Un projet écologiquement contestable

On peut se poser la question si les élus et représentants ont vraiment compris quelque chose à l’écologie. Le vélodrome va créer beaucoup de pollution en plus. Du coup, il faut bien le verdir et le rougir avec d’autres éléments pour bluffer les critiques.

Les conséquences écologiques néfastes et la perte de la biodiversité

Malgré le discours « green-washing » de la CASQY, on assiste encore une fois à un artificialisation et une bétonisation de plus de notre espace public, et en plus, en zone naturelle protégée. Une partie de la Base régionale de Loisirs est amputée ! On autorise ainsi le démantèlement de cet espace de loisirs périurbain, qui abrite une réserve Natura 2000, site d’hivernage et de reproduction de 230 espèces d’oiseaux. Ainsi, ces entrepreneurs font une réserve « artificielle », des aménagements pour les amphibiens, en faveur des chauves souris…

Du coup, on peut se dire que construire un vélodrome avec ça est une bonne chose. Mais, ce vélodrome n’est là que pour les quelques sportifs qui vont réaliser une compétition sur un circuit afin de monter qui est le meilleur d’entre eux! Le vélodrome créera une nuisance à l’environnement tellement plus grande (augmentation du nombre de transport et pollution due à la modification urbanistique par la bétonisation) qu’en faisant des choses pour la nature, il fait penser à l’usage abusif de la compensation carbone pour certaines multinationales. On continue à polluer encore plus mais on plante des arbres dans les pays du sud pour compenser. Rien n’empêche la CASQY de réaliser ces projets sans le vélodrome.

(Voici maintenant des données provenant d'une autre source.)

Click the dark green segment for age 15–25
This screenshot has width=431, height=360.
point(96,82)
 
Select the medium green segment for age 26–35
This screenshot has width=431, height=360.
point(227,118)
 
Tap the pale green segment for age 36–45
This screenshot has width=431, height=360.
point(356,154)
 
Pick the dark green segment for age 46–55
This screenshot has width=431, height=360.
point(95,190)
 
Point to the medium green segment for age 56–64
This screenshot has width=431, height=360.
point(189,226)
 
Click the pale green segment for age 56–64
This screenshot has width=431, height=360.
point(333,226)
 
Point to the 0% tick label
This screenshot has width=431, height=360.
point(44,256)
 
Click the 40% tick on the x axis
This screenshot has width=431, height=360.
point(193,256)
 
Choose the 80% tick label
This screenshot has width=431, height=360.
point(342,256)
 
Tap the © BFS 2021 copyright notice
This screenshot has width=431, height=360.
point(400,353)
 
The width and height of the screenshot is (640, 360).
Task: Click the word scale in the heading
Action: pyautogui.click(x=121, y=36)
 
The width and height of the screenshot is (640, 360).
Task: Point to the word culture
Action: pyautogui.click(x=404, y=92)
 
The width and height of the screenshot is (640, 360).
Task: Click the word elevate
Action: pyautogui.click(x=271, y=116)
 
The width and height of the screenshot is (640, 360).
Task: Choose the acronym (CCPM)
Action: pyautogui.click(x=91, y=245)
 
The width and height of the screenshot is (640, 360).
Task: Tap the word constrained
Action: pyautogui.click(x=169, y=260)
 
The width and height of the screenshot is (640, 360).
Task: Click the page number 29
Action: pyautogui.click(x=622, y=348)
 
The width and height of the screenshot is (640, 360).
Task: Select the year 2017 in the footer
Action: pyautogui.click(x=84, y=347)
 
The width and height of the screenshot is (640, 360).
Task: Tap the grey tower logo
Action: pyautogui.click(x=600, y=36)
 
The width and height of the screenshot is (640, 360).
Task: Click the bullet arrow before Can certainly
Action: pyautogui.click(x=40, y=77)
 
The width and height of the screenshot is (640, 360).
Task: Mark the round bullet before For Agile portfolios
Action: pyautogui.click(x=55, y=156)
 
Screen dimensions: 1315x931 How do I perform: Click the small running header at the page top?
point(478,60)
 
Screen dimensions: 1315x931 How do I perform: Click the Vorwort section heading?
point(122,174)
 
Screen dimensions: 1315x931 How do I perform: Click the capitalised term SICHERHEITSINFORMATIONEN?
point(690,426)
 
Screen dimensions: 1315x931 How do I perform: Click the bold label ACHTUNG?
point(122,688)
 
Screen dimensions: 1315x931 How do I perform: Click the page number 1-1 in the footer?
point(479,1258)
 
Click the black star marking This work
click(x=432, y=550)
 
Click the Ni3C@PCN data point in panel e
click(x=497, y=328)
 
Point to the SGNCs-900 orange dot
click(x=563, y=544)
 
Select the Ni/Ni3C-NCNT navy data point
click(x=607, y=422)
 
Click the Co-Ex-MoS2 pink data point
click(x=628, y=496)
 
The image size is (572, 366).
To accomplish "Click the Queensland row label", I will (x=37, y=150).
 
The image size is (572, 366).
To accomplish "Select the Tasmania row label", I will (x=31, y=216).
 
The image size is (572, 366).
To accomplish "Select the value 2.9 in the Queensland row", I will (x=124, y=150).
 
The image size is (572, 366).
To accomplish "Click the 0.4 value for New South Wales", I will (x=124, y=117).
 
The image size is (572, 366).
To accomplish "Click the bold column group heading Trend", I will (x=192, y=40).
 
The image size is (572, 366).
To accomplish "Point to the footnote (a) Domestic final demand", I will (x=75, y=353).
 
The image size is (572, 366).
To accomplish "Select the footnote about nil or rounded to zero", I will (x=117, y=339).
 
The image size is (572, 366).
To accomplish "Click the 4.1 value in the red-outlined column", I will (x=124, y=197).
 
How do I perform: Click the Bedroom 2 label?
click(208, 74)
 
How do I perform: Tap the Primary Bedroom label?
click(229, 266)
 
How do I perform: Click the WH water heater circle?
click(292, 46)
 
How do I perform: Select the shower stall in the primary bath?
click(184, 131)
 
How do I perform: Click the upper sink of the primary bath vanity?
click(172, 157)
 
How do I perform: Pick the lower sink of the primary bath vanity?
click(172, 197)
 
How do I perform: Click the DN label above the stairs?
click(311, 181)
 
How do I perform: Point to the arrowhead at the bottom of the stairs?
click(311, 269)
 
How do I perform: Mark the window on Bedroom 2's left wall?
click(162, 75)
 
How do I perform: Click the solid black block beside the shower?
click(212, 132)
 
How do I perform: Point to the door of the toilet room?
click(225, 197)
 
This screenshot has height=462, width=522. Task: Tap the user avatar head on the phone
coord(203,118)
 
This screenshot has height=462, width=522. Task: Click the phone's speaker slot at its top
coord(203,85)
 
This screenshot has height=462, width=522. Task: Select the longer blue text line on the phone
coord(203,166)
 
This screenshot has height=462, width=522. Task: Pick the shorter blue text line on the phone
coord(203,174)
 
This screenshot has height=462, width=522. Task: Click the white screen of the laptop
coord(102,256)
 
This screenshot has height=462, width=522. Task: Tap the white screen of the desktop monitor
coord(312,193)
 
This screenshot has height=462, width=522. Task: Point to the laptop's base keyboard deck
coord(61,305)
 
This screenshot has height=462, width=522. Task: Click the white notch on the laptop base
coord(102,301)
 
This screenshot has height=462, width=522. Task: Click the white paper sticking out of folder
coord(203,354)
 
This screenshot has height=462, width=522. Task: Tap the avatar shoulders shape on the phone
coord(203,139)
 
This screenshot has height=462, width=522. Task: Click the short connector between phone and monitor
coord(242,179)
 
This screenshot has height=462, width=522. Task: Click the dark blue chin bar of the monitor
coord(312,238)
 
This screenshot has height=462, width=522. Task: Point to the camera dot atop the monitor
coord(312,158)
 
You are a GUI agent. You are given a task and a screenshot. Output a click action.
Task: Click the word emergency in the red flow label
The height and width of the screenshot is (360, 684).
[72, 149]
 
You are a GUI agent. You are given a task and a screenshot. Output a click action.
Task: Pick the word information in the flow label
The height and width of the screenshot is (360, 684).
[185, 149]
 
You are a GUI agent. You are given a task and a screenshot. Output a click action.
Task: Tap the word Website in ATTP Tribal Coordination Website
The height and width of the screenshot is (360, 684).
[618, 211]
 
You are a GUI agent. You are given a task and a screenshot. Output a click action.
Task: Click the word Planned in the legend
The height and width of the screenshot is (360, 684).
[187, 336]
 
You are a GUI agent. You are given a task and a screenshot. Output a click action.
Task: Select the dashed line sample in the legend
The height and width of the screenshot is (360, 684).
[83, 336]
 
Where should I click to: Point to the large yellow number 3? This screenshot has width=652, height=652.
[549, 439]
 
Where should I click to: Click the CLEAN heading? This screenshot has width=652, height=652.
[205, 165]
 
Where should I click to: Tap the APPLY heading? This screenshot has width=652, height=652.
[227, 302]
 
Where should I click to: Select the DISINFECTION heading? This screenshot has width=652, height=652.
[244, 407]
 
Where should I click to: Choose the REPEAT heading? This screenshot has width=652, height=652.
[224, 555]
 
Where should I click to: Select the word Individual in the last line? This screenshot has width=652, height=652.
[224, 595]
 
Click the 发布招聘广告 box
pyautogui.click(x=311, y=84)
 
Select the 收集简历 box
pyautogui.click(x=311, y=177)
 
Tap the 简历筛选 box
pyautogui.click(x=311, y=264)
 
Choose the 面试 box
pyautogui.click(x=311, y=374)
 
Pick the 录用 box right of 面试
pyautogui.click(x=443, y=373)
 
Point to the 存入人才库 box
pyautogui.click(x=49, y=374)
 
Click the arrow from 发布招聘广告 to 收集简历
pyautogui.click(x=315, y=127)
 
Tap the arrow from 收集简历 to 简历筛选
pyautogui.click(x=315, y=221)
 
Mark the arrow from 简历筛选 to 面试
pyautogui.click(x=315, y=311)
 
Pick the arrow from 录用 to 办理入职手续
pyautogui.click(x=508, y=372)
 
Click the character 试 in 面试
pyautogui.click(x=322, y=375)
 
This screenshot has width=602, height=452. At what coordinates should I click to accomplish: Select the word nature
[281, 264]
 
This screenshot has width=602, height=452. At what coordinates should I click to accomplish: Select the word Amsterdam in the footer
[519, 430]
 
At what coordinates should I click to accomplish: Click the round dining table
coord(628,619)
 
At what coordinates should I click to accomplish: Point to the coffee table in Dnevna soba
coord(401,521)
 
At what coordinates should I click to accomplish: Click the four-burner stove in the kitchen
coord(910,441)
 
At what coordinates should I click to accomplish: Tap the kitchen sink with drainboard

Les bâtiments pas si écolos que ça !

– HQE  : Selon les communications institutionnelles réalisées, les bâtiments vont être construits sont HQE (Haute Qualité Environnementale). Heureusement, puisque quasiment tous les bâtiments publics, nouvellement construits, en région IdF, doivent être soumis à la démarche HQE. En plus, le coté environnemental de cette norme est remis en question et dépassé par certains experts.

– Une Réglementation Thermique 2005 dépassée : A cela on peut ajouter que le projet qui se prône aux normes de la RT 2005 (réglementation thermique 2005), c’est la loi qui oblige à respecter cette règle ! De plus, cette réglementation qui sera périmée à l’année de construction du bâtiment qui laisse place à la RT 2012 beaucoup moins énergivore. Elle est l’équivalent de ce qui est considéré comme le meilleur en France le BBC (Bâtiment Basse Consommation).

De plus la priorité énergétique actuelle en termes de bâtiment est de valoriser l’existant. Les bâtiments les plus énergivores sont ceux du 20e siècle (surtout de la reconstruction de l’après guerre mondiale). Il est plus urgent de rénover l’existant ou les ménages actuels vont payer de plus en plus cher leurs factures énergétiques.

Faiblesse des politiques de transport, d’alimentation face au pic de pétrole

On peut ajouter que quelques pistes de vélos vont être réalisées autour pour « l’image » (quand même). Cependant, une vraie politique de défense de l’environnement et d’apports positifs pour la population locale serait de modifier les aspects urbanistiques pour ne plus laisser la place à la voiture, élément énergivore, tendant à l’individualisme et dangereux pour la planète. Les spectacles qui vont amener plus d’usage de modes de transports polluants. On peut imaginer déjà le nombre de voitures qui vont venir.

Une autre des vraies priorités écologiques est de réduire l’empreinte écologique de nos besoins sociaux primaires et essentiels. A l’heure du pic de pétrole , la dépendance énergétique et alimentaire de la ville de St Quentin en Yvelines est loin du compte et n’est même pas étudiée. Le jour ou nous n’aurons plus de pétrole la région IdF n’aura que 3 jours d’autonomie alimentaire.